**VORLIEGENDER TEXT:**
++++++++

Super Review, man wird mit der Zeit besser und erfahrener. Wenn ich mir meine ersten Kommentare hier im Forum so ansehe da habe ich auch ein paar mal Misst geschrieben. Ach noch was könnte sich die Allgemeinheit angewöhnen etwas zum Einschaltstrom zu schreiben das wird meistens weg gelassen aber ab Netzteile von über 500Watt sollte man es dazu schreiben. Mein neues Cougar GX 800Watt leistet sich da 60A, was mich richtig erschrocken hat.


----------



## Erzbaron (9. Februar 2011)

Du meinst deine ersten Kommentare als du noch "BQ! Fanboy" warst? 

Manchmal fühl ich mich hier im Forum echt als "alter Sack"

++++++++

**AUSGELESENE EINTRÄGE:**
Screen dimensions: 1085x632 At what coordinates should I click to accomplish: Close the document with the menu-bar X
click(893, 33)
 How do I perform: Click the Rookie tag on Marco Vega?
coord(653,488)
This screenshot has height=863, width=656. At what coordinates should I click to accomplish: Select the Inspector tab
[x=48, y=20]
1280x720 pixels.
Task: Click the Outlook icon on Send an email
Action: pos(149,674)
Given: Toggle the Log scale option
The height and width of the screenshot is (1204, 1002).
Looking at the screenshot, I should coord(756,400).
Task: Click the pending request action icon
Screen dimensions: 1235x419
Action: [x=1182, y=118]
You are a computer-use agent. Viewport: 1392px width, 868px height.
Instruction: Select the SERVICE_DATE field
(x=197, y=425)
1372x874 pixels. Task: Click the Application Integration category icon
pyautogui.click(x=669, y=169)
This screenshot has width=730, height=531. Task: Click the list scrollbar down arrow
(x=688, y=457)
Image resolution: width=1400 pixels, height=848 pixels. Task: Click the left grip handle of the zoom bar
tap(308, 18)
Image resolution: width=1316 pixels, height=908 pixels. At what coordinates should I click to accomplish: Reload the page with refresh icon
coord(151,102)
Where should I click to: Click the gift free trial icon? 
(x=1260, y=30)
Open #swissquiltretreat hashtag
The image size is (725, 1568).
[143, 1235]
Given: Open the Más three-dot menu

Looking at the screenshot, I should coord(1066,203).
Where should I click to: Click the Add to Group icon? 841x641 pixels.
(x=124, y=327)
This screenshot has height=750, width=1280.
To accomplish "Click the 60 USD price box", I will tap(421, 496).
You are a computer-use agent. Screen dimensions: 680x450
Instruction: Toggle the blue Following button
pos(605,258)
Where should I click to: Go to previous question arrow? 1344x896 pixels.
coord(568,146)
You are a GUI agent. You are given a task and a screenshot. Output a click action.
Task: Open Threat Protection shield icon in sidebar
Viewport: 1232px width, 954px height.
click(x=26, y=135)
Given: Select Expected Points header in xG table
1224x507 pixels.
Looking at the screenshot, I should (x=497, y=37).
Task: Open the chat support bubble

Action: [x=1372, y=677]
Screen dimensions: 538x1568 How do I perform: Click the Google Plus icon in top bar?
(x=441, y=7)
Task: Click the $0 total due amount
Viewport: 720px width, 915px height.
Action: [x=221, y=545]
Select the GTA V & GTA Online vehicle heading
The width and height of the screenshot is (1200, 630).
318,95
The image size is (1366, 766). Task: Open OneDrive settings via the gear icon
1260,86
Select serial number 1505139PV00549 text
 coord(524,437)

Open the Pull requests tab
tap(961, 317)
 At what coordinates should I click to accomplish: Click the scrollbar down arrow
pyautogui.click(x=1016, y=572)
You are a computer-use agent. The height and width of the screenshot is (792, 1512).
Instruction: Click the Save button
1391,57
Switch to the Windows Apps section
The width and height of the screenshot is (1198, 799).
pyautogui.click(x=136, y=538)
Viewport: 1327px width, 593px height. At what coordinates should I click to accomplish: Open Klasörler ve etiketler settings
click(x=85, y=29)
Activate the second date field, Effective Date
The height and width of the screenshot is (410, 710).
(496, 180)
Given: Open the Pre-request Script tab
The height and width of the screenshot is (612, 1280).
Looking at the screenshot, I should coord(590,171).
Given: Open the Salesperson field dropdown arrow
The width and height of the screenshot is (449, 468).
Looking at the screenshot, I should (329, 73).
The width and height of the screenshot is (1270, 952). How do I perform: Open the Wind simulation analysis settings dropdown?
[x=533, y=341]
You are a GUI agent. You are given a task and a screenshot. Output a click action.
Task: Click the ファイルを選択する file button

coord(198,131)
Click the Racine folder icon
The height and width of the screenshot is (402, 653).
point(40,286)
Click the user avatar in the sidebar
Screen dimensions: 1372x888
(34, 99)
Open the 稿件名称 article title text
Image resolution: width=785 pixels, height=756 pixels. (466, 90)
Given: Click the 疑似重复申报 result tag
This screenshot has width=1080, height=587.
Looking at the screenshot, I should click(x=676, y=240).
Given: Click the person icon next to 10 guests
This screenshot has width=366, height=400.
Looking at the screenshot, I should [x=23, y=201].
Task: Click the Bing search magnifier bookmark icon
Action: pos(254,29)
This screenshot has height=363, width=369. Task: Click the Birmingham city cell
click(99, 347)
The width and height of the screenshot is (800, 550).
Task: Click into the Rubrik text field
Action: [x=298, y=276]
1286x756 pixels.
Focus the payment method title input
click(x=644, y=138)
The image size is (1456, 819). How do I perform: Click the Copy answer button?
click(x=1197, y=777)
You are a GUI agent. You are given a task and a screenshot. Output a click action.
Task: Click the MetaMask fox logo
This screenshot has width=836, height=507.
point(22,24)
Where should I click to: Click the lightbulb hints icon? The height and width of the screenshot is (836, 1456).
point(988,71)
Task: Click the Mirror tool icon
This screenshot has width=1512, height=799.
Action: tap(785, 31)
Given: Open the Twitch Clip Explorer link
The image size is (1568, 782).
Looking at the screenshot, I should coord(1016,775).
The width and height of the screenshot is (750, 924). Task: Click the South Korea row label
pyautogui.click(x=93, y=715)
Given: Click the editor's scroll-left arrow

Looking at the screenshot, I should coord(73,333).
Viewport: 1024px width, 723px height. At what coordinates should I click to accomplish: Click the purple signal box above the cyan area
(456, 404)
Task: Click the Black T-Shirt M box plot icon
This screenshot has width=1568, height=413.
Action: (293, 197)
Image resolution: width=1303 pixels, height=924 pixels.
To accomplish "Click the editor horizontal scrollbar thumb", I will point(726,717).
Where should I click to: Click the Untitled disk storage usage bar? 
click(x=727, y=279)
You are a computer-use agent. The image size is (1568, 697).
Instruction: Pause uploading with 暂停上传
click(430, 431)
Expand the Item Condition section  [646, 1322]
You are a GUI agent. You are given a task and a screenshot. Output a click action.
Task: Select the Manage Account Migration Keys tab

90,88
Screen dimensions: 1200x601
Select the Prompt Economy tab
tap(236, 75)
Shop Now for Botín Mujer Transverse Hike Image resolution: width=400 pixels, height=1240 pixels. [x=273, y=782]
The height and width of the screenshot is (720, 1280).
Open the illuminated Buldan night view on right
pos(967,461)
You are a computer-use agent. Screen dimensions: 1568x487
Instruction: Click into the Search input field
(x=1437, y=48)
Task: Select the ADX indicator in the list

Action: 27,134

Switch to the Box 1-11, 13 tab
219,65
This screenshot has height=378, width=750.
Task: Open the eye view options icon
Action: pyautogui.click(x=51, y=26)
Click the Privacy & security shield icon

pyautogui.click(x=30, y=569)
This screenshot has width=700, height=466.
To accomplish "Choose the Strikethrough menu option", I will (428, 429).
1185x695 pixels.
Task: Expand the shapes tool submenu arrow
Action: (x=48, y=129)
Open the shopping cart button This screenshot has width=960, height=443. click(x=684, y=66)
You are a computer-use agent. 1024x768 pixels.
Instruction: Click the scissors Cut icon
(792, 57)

++++++++

**AUFGABENÜBERSICHT:**
1 > Welchen Einschaltstrom gibt der erste Beitrag im Forumsausschnitt zum Netzteil-Review für das Cougar GX 800Watt an?
2 > Setze den Forumsausschnitt zum Netzteil-Review nach seinem letzten Satz fort.

**ERGEBNISSE JE AUFGABE:**
1 > 60A

2 >
Ich hab mir die Review aber mitlerweile nochmal in Ruhe durchgelesen und ich find sie immernoch verdammt gut ... aber den Effizienzvergleich solltest du auf jeden Fall noch einbauen


----------



## hulkhardy1 (9. Februar 2011)

Ach bin eigentlich immer noch Fan von be quiet, besonders seit die P9 auf dem Markt sind und die E8. Das KM finde ich bei denen immer noch am besten. Wobei das Cougar GX dafür andere Vorzüge hat, besonders in Hinblick auf die Lautstärke und das es mit 600 Watt belastet wird und nicht mal lau warm dabei wird auch nach Stunden nicht. @Erzbaron, bitte schreib du bei deinem großen Test wenigstens was zum Einschaltstrom dazu, besonders wenn man in einer Altbauwohnung wohnt ist es interessant da dort die Absicherung meist zu gering ist und beim Einschalten des PC's die Sicherung raus fliegt.


----------



## Erzbaron (9. Februar 2011)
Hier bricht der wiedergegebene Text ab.